The drell sat down beside her, studying Jack with apparent interest. "You should have the doctor examine you when we return to the ship," he finally said. "You could have damaged your shoulder from hitting the heavy mech."
"It's all right." Her tone was a little more dismissive than she intended. "I'd know if it was broken...been through that enough times. And I can move it, so it's fine."
"Very well. I hadn't expected you to...do that. It was my assumption that you'd hit it with a warp or something similar, like most biotics."
"I'm not 'most biotics' material, Krios," Jack retorted with a half-grin. "I'm a little more hands-on."
"So I see," he agreed, amusement playing in his expression. "Well. Regardless of the methods, you performed just as instructed, and we took down the mech cleanly. Well done."

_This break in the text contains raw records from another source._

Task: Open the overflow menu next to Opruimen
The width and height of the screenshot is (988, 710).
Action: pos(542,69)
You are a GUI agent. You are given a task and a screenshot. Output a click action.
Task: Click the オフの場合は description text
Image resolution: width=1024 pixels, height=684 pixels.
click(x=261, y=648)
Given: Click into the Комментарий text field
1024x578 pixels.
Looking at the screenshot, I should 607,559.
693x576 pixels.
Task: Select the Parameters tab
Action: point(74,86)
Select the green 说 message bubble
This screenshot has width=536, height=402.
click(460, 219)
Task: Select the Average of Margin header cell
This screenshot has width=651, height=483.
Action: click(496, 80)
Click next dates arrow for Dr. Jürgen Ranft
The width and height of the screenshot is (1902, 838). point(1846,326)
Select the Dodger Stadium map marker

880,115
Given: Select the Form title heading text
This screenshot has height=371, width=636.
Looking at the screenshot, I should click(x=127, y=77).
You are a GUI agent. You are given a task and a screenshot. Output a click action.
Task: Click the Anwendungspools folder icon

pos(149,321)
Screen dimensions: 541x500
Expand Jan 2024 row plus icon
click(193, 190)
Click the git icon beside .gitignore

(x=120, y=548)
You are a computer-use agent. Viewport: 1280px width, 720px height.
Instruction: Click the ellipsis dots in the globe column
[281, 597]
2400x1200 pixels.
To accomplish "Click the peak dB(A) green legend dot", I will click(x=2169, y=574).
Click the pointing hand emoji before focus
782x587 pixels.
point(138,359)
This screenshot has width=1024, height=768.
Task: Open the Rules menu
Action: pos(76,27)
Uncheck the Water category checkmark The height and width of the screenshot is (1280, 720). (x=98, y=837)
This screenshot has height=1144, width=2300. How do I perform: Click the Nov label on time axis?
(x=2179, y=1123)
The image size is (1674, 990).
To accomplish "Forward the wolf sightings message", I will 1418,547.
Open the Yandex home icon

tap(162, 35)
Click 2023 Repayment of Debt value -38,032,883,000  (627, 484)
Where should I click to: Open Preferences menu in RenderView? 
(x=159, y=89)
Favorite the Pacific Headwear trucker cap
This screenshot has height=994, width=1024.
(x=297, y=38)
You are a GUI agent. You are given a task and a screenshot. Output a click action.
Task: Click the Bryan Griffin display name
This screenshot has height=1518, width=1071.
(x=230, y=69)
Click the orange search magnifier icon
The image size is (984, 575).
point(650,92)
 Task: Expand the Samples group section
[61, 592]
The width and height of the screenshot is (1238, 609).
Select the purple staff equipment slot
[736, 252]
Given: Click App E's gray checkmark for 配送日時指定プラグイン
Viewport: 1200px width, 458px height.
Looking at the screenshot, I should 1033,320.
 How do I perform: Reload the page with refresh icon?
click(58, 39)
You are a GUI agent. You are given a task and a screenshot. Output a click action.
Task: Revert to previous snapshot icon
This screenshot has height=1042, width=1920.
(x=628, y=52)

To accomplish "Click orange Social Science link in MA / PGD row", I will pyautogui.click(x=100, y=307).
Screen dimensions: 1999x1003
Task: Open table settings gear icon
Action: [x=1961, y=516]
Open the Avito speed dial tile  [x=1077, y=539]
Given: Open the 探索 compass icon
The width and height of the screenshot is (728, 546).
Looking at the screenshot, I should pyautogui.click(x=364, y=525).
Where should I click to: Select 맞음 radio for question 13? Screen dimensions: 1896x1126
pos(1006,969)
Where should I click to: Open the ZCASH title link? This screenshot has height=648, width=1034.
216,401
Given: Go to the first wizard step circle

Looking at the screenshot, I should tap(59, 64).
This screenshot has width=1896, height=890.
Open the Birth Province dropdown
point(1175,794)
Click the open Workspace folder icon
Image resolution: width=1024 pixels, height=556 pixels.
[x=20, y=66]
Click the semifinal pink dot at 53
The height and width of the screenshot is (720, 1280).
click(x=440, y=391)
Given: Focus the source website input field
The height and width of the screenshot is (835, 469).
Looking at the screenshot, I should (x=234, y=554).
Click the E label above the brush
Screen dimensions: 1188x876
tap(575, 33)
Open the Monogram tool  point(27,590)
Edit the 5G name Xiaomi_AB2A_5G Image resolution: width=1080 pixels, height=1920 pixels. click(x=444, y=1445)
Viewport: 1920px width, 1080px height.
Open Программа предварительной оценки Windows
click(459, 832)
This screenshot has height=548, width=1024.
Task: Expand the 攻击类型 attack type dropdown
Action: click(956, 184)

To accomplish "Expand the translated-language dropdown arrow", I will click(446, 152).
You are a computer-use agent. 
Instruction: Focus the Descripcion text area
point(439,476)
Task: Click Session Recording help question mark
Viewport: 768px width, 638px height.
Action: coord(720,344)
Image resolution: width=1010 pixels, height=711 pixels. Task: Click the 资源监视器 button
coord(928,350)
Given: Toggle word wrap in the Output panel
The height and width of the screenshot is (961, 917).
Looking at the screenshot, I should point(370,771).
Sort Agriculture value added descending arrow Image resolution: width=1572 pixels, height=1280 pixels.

"Yeah...yeah, thanks. You did well too." She waved a hand in a meaningless little gesture. "Nice headshot."
The drell cocked his head slightly, lips parted in what Jack swore was an attempt to conceal a smirk. "Odd, I thought you didn't need my praise."
"I don't," she stated, and folded her arms to emphasize the point. "Look, don't go dragging this out, all right? I'm not good with the playing-nice shit. But thanks. And thanks for bringing me back here." Gratitude was a bitter pill to swallow; it meant she owed someone, and usually they took the opportunity to rub it in.
"You're welcome," he said, and then leaned back to look out the window.
They passed the next ten minutes in silence, save for the thrum of the shuttle's engines and the quiet debriefing going on across the cabin. Finally, after what felt like forever:
"Hey, Krios?"
"Yes?"
"You're all right."
"Thank you, Jack."
"....Don't go spreading this around."
"Your secret's safe with me."
"Good."
As the shuttle roared up through the atmosphere, heading towards the Normandy's docking bay, Jack decided that despite—or perhaps because of—nothing at all going to plan, she was pretty damn satisfied with this particular mission.
They'd have to do this again sometime.